Problem to solve: For the records below, give the number of lines containing the word "size" and no other text.
BEGIN Recorded data
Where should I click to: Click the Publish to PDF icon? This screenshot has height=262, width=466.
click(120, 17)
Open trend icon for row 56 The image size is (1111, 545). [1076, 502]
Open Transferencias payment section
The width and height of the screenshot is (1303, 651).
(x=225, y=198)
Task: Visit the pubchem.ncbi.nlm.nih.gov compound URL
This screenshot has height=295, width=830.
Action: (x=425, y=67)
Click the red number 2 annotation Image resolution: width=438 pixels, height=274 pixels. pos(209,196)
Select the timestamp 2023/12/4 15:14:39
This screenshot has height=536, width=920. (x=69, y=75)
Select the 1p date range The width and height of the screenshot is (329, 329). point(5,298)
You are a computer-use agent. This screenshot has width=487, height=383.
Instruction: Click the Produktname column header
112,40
END Recorded data
BEGIN Recorded data
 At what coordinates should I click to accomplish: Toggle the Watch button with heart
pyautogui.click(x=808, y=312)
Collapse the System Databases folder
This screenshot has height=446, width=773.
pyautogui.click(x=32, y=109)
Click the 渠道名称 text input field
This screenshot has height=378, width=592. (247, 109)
END Recorded data
BEGIN Recorded data
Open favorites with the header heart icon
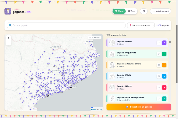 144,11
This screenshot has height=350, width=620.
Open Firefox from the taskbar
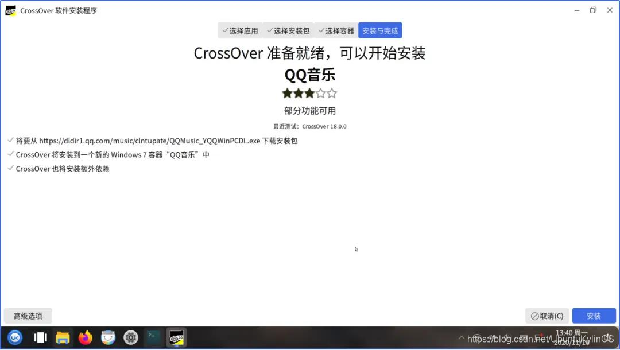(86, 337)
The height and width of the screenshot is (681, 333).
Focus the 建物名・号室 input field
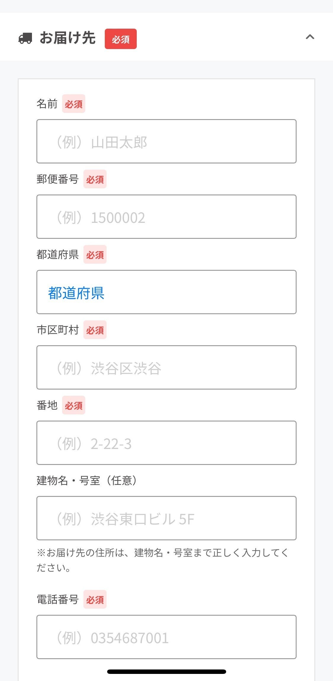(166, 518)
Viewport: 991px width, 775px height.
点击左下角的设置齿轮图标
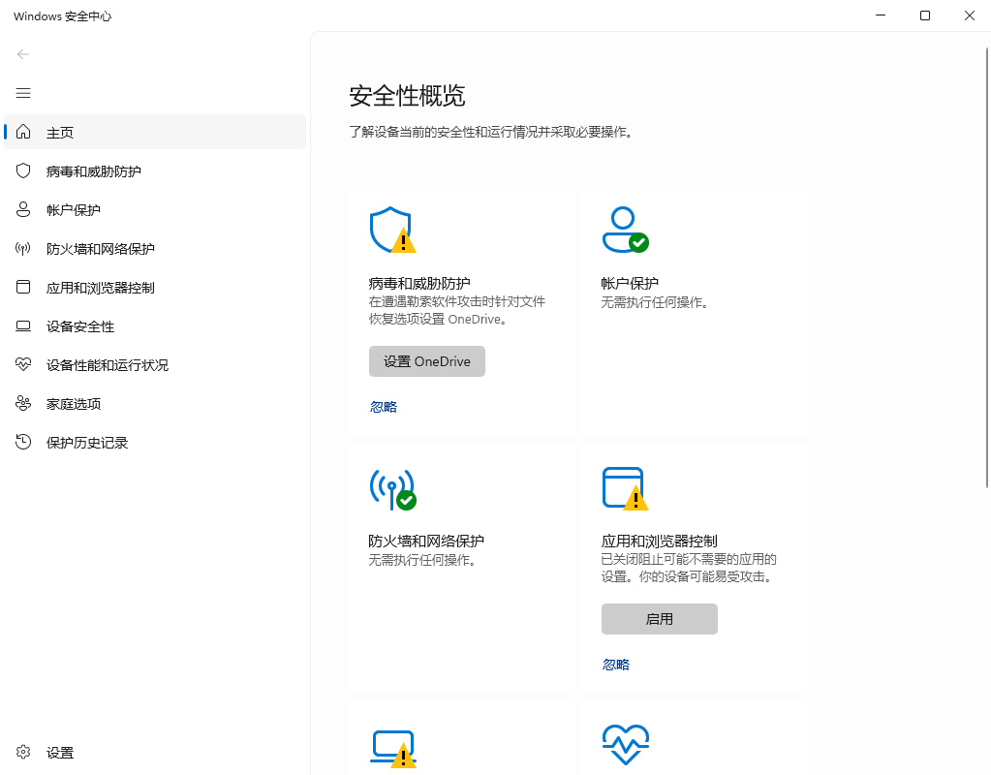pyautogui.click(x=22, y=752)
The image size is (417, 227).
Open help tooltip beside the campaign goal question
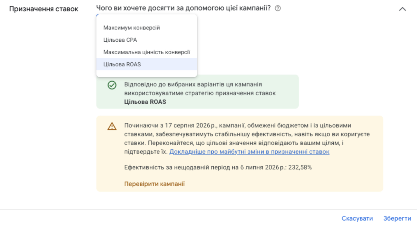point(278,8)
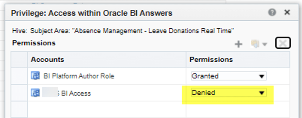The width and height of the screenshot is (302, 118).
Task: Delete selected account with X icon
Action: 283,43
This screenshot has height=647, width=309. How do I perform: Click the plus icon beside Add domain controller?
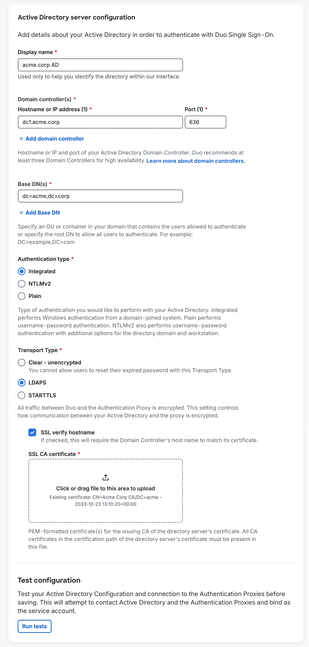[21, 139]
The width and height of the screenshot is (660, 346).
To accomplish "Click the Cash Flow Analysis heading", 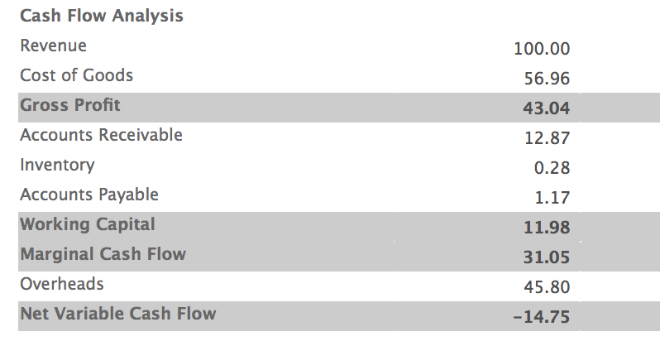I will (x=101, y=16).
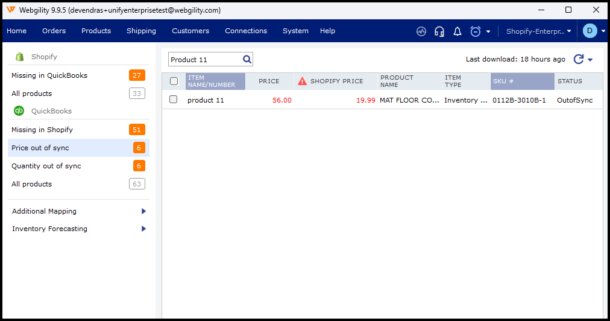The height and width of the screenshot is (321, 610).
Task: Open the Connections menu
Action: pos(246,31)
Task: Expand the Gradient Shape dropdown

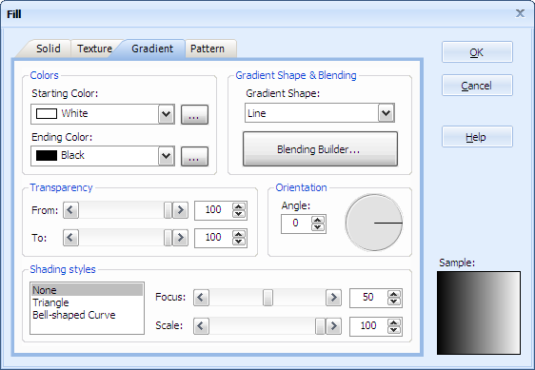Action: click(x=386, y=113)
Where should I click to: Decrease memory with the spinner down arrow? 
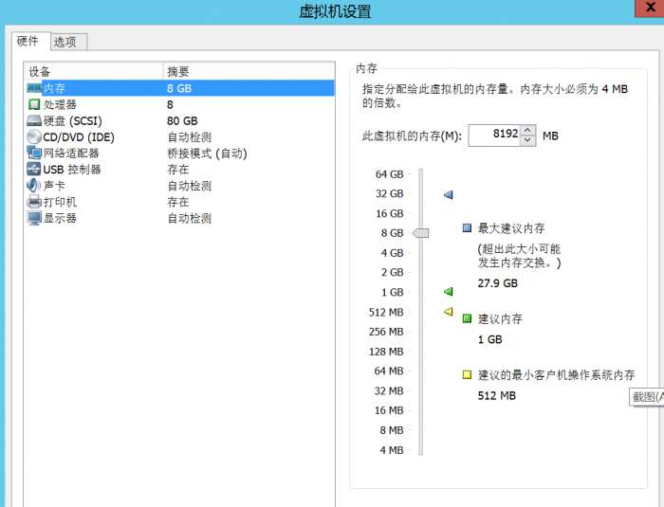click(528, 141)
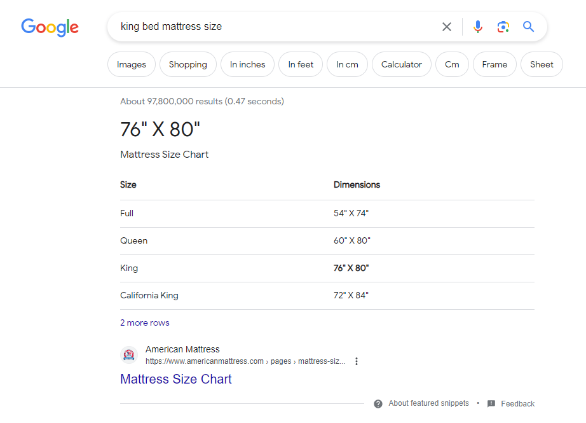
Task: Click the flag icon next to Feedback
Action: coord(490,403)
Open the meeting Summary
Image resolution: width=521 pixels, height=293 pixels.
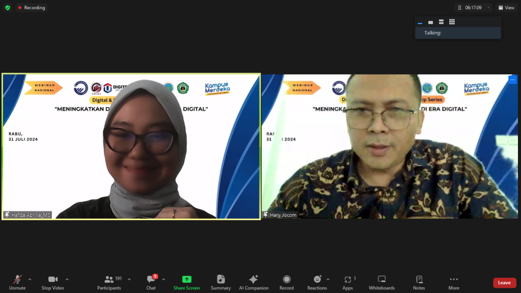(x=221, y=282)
END Recorded data
Task output: 2